*What the task asks:* Retype the data that follows exactly. No pictures belong in the copy.

*Extracted information:*

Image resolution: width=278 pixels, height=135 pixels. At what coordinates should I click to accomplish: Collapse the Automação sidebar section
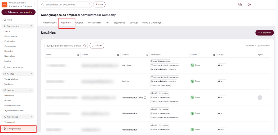pyautogui.click(x=32, y=117)
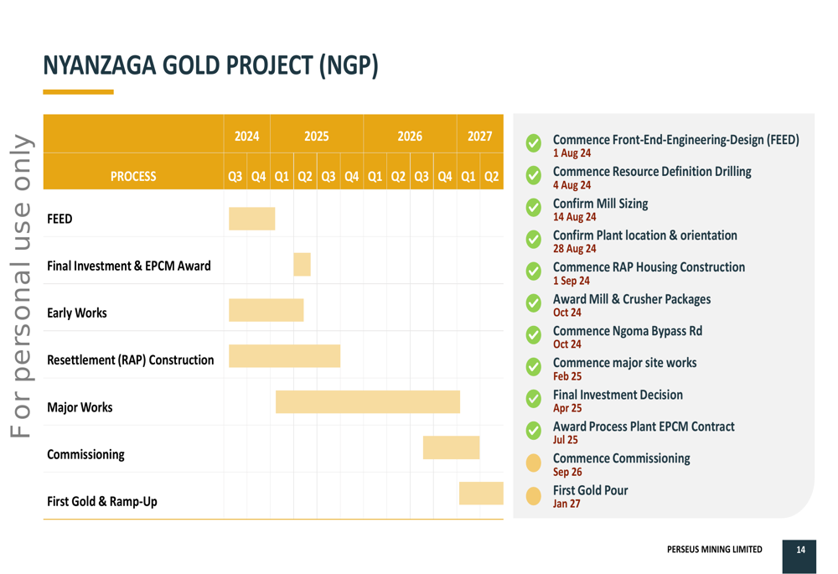Click the Major Works Gantt bar
Screen dimensions: 838x574
(367, 401)
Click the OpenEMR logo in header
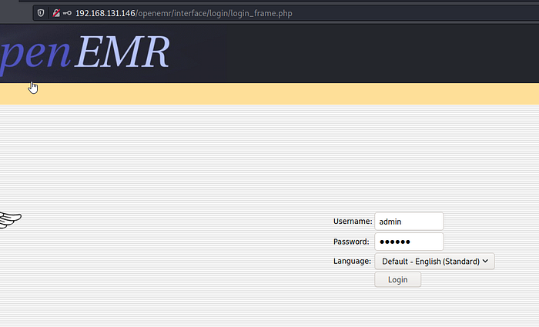This screenshot has width=539, height=327. [x=85, y=54]
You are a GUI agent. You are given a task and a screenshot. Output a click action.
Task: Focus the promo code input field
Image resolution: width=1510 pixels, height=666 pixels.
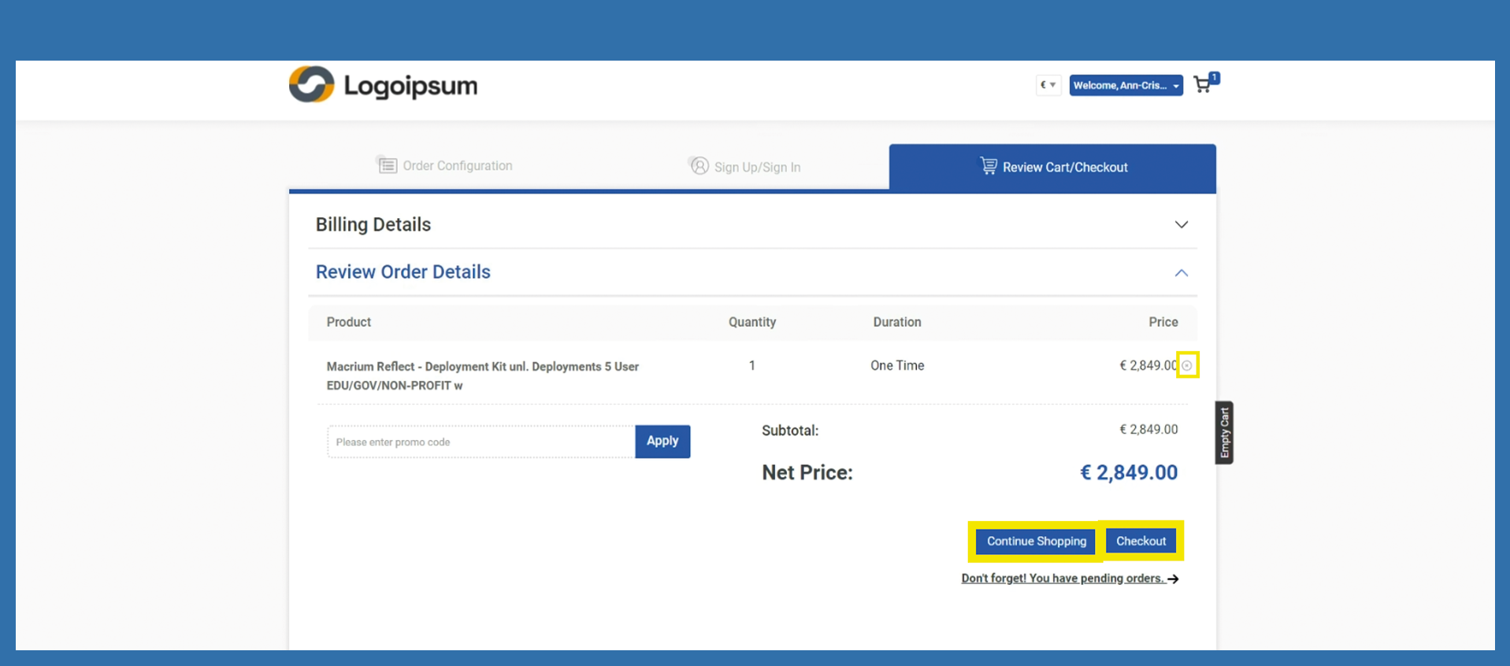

*Result of the exercise:*
Image resolution: width=278 pixels, height=135 pixels. At what coordinates should I click to accomplish: Collapse the Automação sidebar section
pyautogui.click(x=32, y=117)
Click the Major Works Gantt bar
Screen dimensions: 838x574
(367, 401)
Click the OpenEMR logo in header
This screenshot has width=539, height=327. [x=85, y=54]
You are a GUI agent. You are given a task and a screenshot. Output a click action.
Task: Focus the promo code input field
Image resolution: width=1510 pixels, height=666 pixels.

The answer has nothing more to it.